The woman who breastfed a mastiff

León deserves its reputation as a land of good writers. We can see this again with a new literary work that also features the lands of the ancient Kingdom, which today, much to the chagrin of many of its people, are administratively integrated into a single community together with Castile.
Born in the village of Santa Marina del Rey, Marcelino Álvarez Sánchez, a member of the National Police Force, has accumulated a long professional experience ranging from ministerial offices to diplomatic headquarters in hotbeds such as Kabul or Kinshasa. Bodyguard to ministers such as Juan Fernando López Aguilar, who has since become one of the most insistent and veteran MEPs, Marcelino Álvarez has accumulated a wealth of experience that serves to endow his characters with great realism, embedded in landscapes that he knows very well and describes magnificently.
His first novel, ‘The woman who breastfed a mastiff’ (La Vieja Era) is a great story. From the first page, where Petra breastfeeds a mastiff puppy to ease the pain in the breasts of a woman who has just given birth, to the final episodes, where evidence appears of a crime committed more than a century ago, but which is still alive in the memory of the neighbours and the stones. A novel about two lineages, and a story that, when all is said and done, could be the story of Spain itself.

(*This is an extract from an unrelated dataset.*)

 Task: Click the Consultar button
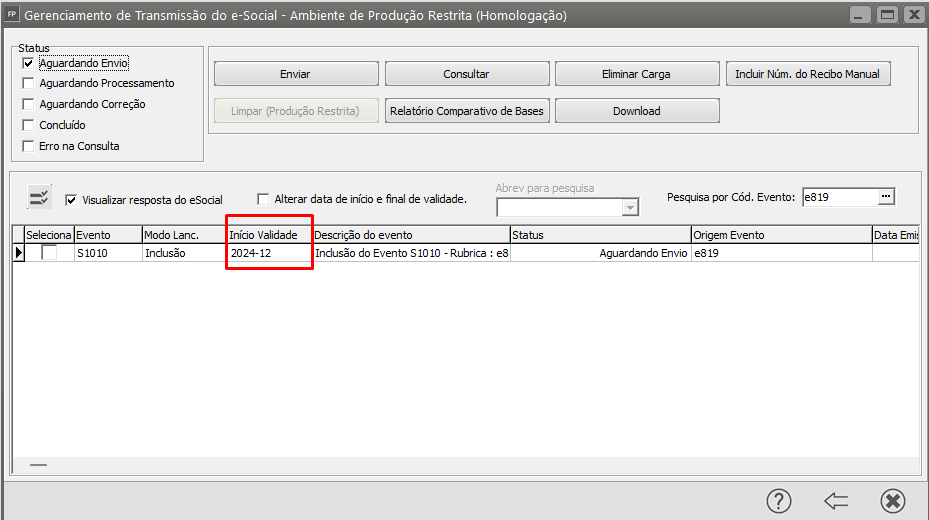coord(467,74)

Drama, crime and mystery punctuate the story of a young woman who refused to resign herself to being a victim of her destiny. The story begins in the final days of the reign of Alfonso XII and continues to the present day. In between, diverse, excellently defined characters, from the humble girl who tries to escape poverty through hard work, to the rich bourgeois or the anarchist revolutionary. In short, dramas, excitement and passion, the accumulation of sensations and feelings of any human being, accentuated if possible by the harshness of the environment in which they happened to live.
We must therefore give a warm welcome to this first novel by Marcelino Álvarez, and hope that it is not the last. An author who makes clear his passion for history, and who lets us perceive his experience as the policeman he has been all his life, constructing a plot where nothing is false. From the young protagonist, born into a rural world that expels her like so many others, her adventures take her to a Madrid before and after our fateful Civil War, with descendants who will experience the repression of the Franco regime in the immediate post-war period, the subsequent terror of ETA and the opportunities of a new era, which will lead Petra's lineage to be alongside Princess Leonor, heir to the Spanish monarchy.

As the most appropriate setting for its presentation in Madrid, the novel was presented at the Casa de León, whose president, Belén Molleda, welcomed the author, Marcelino Álvarez, this time escorted by the General Director of Books, Comics and Reading, María José Gálvez Salvador, and by the MEP Juan Fernando López Aguilar. The former emphasised the importance of reading, with crime novels and historical novels playing a major role in shaping people's education. The latter emphasised the discretion that characterises Marcelino Álvarez's personality and the great friendship he still maintains with the man who was his bodyguard when he was Minister of Justice, while evoking his responsibility in police operations in countries such as Afghanistan and the Democratic Republic of the Congo.